## What you are asked to do
All the lines below should be set down exactly, with no picture carried into the copy.

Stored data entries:
Start of Block
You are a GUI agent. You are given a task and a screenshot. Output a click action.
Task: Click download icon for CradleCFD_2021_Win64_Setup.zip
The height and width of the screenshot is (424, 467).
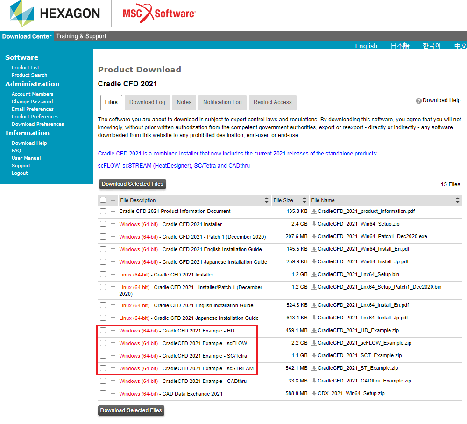pyautogui.click(x=314, y=224)
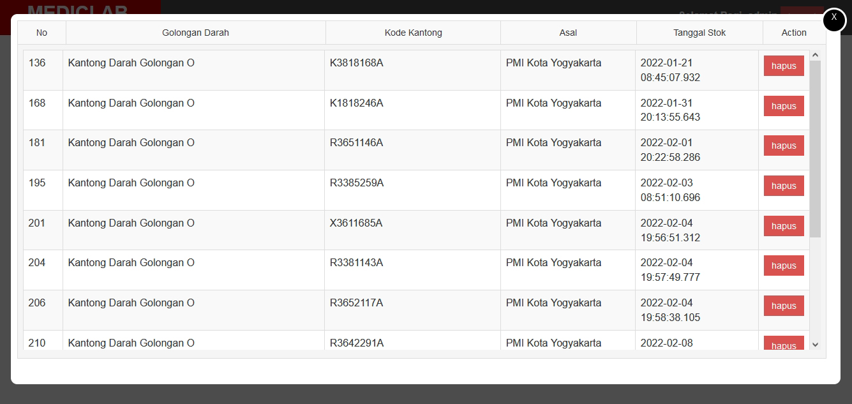Select the Kode Kantong column header

pyautogui.click(x=413, y=33)
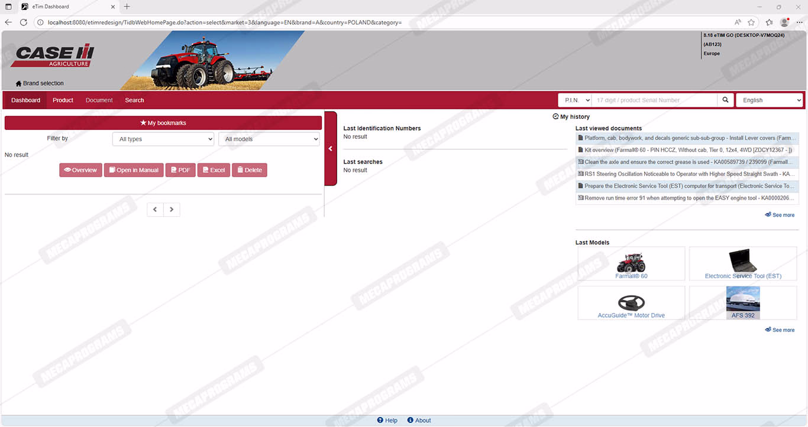Click the browser refresh icon

pos(24,22)
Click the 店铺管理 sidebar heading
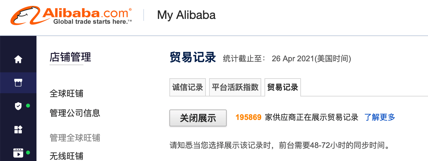 coord(70,57)
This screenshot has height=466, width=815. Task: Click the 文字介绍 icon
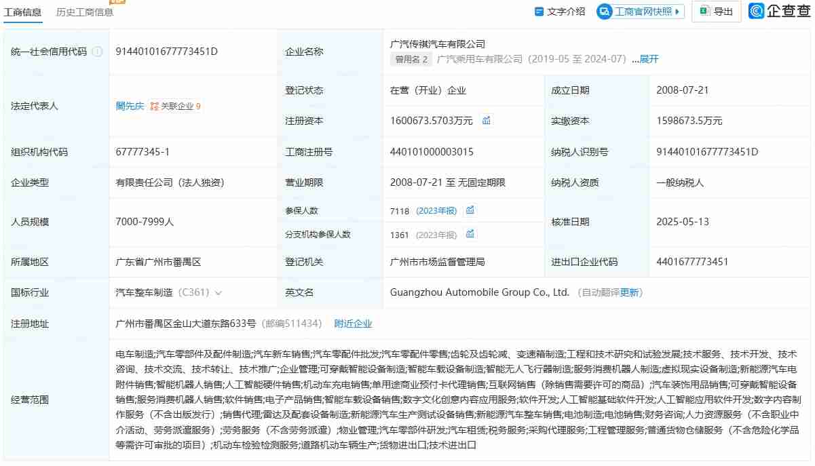538,11
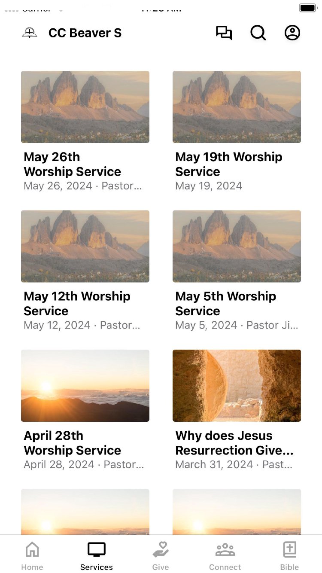Image resolution: width=322 pixels, height=573 pixels.
Task: Switch to the Services tab
Action: click(x=97, y=555)
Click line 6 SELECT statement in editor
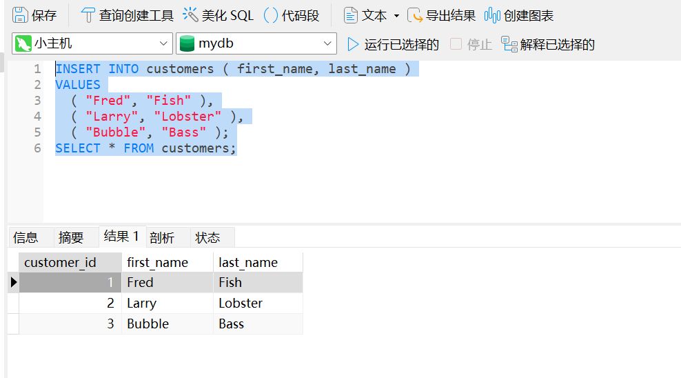 tap(145, 148)
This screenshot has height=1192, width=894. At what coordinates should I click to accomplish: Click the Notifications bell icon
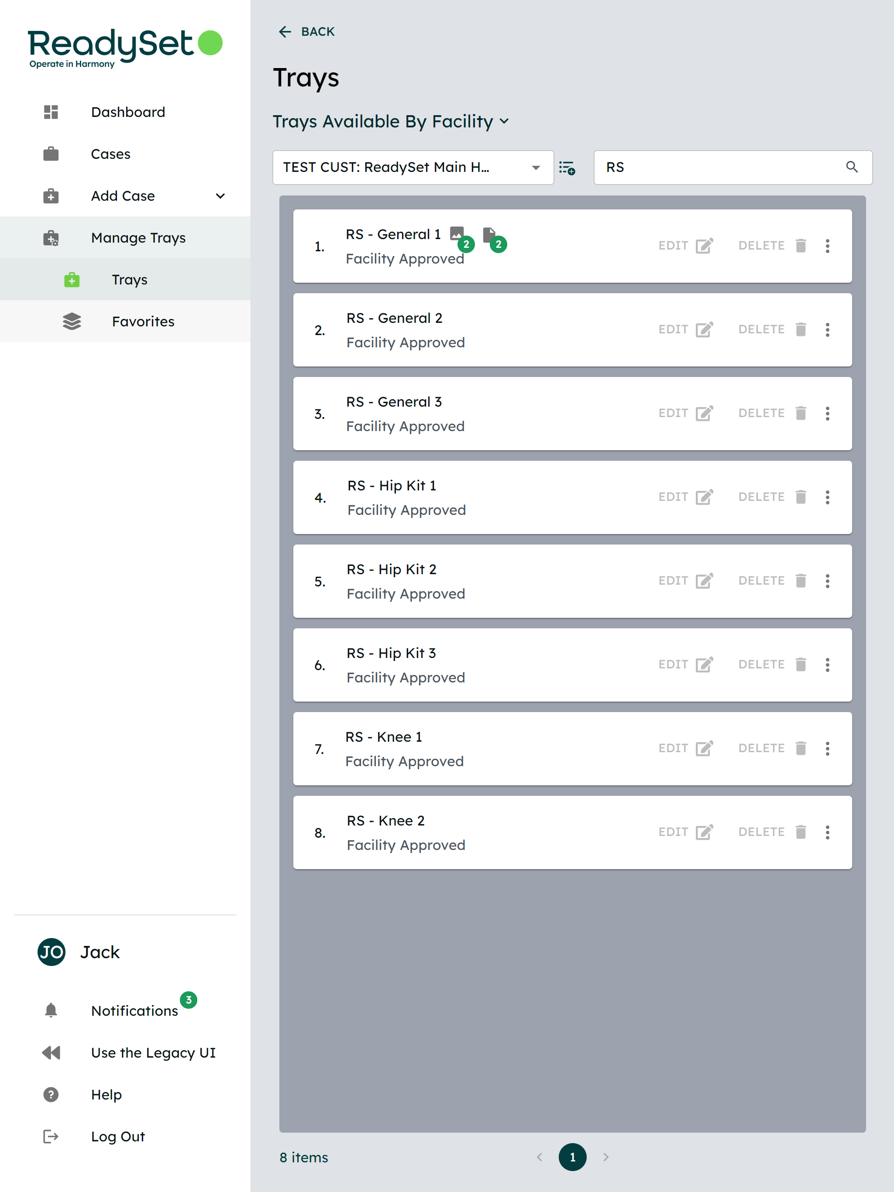tap(51, 1010)
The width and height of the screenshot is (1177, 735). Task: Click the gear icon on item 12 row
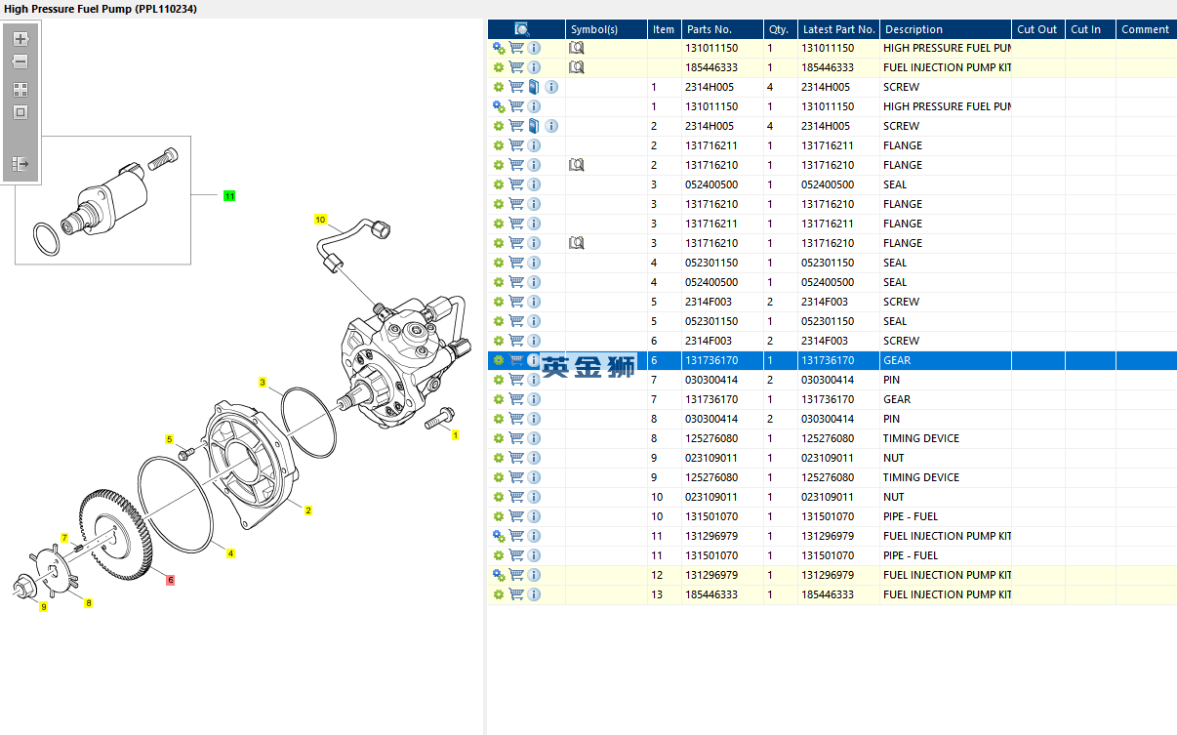(x=499, y=575)
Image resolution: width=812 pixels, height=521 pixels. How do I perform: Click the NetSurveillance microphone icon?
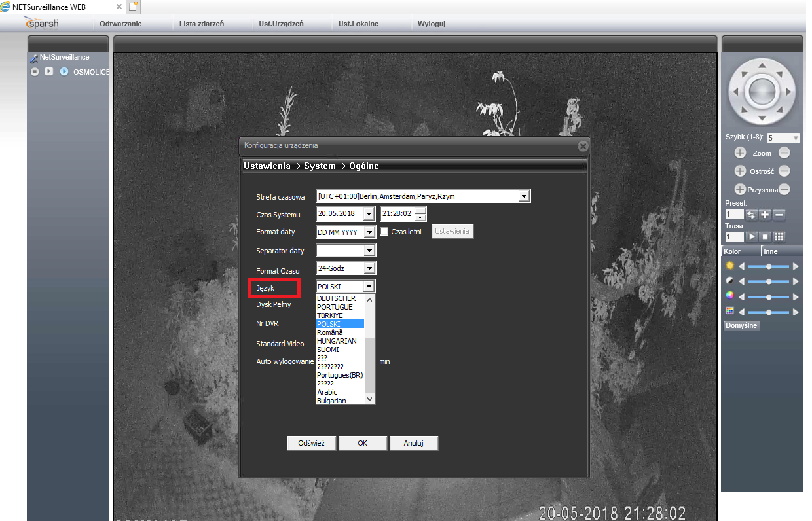pyautogui.click(x=34, y=58)
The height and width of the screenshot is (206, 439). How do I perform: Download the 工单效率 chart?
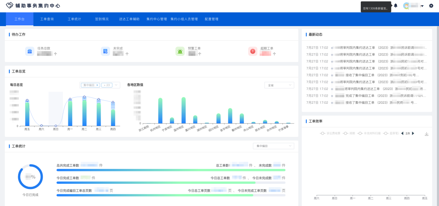pyautogui.click(x=427, y=134)
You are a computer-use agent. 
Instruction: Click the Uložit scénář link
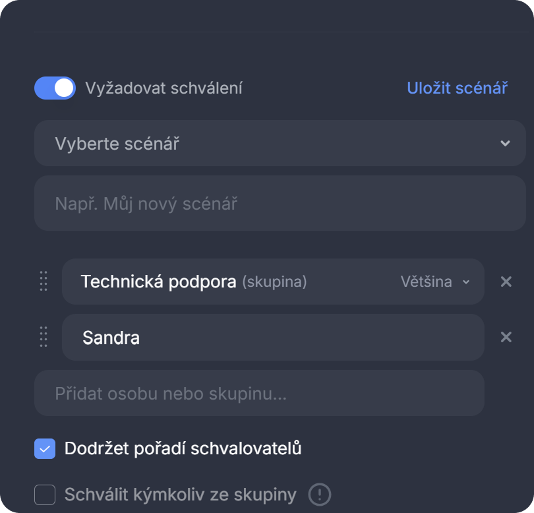[457, 88]
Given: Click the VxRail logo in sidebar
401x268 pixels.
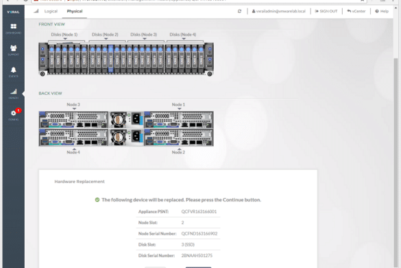Looking at the screenshot, I should click(x=13, y=12).
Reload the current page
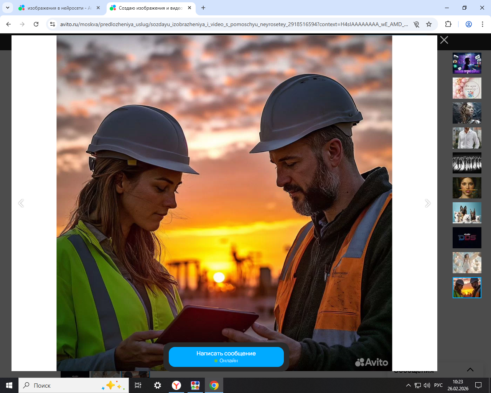This screenshot has width=491, height=393. 36,24
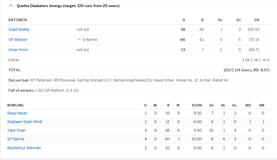Click the BOWLING column header

click(x=15, y=105)
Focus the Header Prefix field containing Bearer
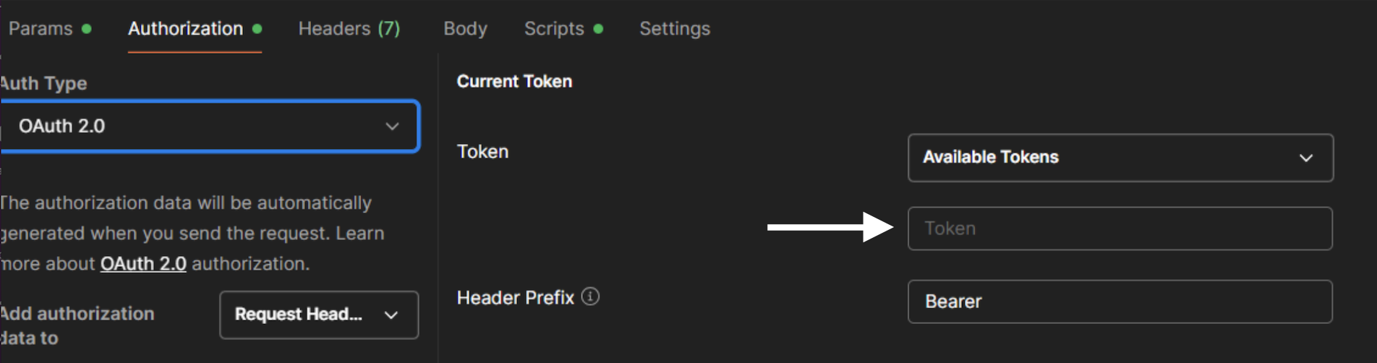 (1120, 302)
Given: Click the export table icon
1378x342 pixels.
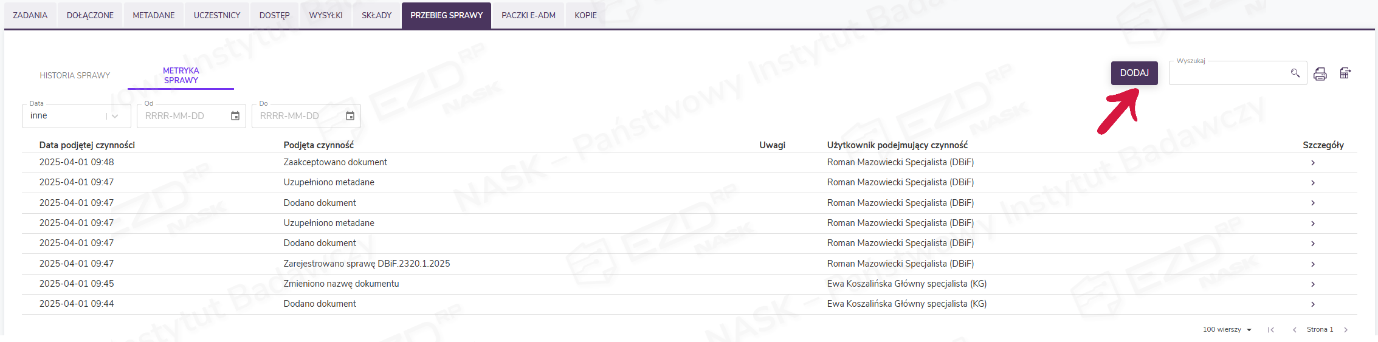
End of Block
## Worked solution
You are a GUI agent. You are given a task and a screenshot. Output a click action.
Task: Click download icon for CradleCFD_2021_Win64_Setup.zip
The height and width of the screenshot is (424, 467).
pyautogui.click(x=314, y=224)
Select the Kode Kantong column header

pyautogui.click(x=413, y=33)
Click the browser refresh icon

pos(24,22)
Click the 店铺管理 sidebar heading
 coord(70,57)
This screenshot has height=466, width=815. Task: Click the 文字介绍 icon
538,11
Image resolution: width=322 pixels, height=573 pixels.
Task: Switch to the Services tab
Action: click(x=97, y=555)
Click line 6 SELECT statement in editor
 tap(145, 148)
This screenshot has height=1192, width=894. At what coordinates should I click to accomplish: Click the Notifications bell icon
tap(51, 1010)
The width and height of the screenshot is (1177, 735). Task: Click the gear icon on item 12 row
(x=499, y=575)
Image resolution: width=812 pixels, height=521 pixels. How do I perform: Click the NetSurveillance microphone icon?
pyautogui.click(x=34, y=58)
The height and width of the screenshot is (206, 439). How do I perform: Download the 工单效率 chart?
pyautogui.click(x=427, y=134)
You are a computer-use agent. 
Instruction: Click the Uložit scénář link
[457, 88]
Given: Click the VxRail logo in sidebar
401x268 pixels.
Looking at the screenshot, I should click(x=13, y=12).
Reload the current page
This screenshot has width=491, height=393. 36,24
Click the BOWLING column header

click(x=15, y=105)
Focus the Header Prefix field containing Bearer
 (1120, 302)
Given: Click the export table icon
1378x342 pixels.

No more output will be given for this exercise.